Abstract

The religious houses of the Hospitallers in Mecklenburg in their conflict with the Dukes of Mecklenburg in the 16th century During the Reformation the Hospitaller’s Bailiwick Saxony-Marchia-Wendland-Pomerania survived by the conversion of their knights to Protestantism. However, this does not apply for Mecklenburg. There the commanderies Kraak (1533), Mirow (1541) and Nemerow (1552) de facto went over in Lordly estate, where the houses more or less forcibly were taken by representatives of the Dukes of Mecklenburg. This de facto secularization stood at the end of a decising phase of a conflict between Knights and Dukes that began in the late 15th century, in which the Dukes were victorious. This conflict, which essentially was a process of land occupation by the Mecklenburg Dukes, its impressing escalation levels and strategies are the main matters of this contribution. A strong encouriging factor of this development on pages of the Hospitallers was an erosion process of convents which could be observed since the 15th century. It caused even before the Reformation, that the commanderies, apart from their incumbent commanders and priors, in the 16th century had no more friars in Mecklenburg and degenerated to manorial farms, which, aside from its revenues which were dissipated to the Knights Hospitallers, could not substantially be distinguished from public domains.

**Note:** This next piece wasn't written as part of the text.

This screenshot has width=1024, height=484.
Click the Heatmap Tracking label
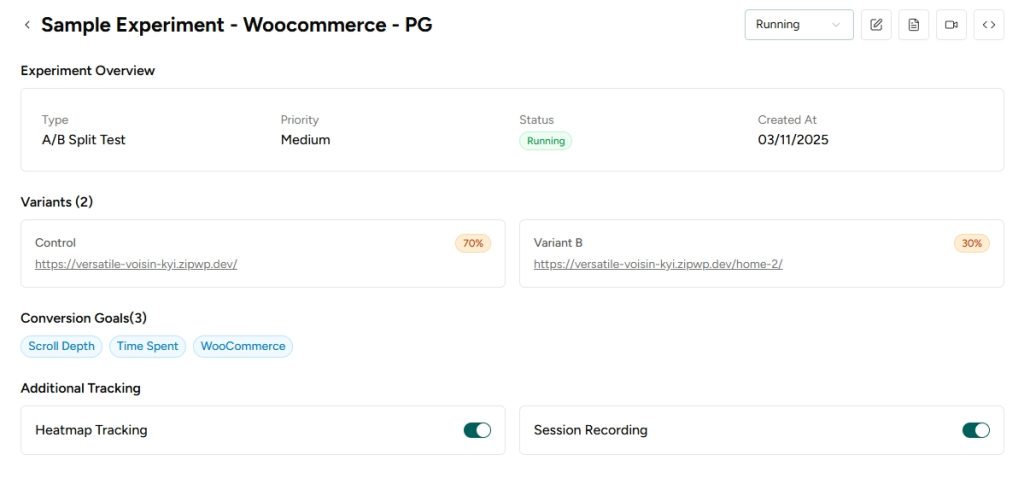coord(91,430)
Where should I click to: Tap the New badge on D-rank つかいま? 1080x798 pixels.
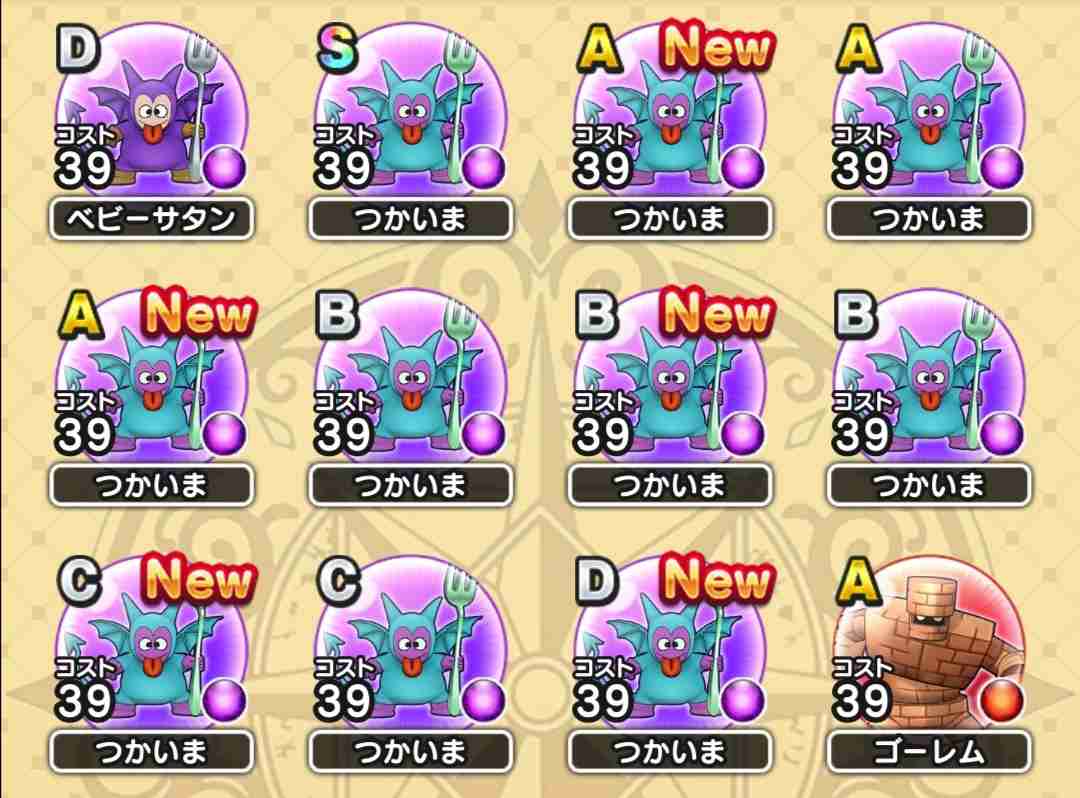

For the Dukes, who considered the commanderies no longer as centers of spiritual life, too, their takeover and transformation into real domains of their states were facilitated, because due to lack of convents they much more radically could proceed, because they needn’t to take any consideration on existing friars and monasterial communities that they had to practise in secularizations of monasteries and foundations of other orders.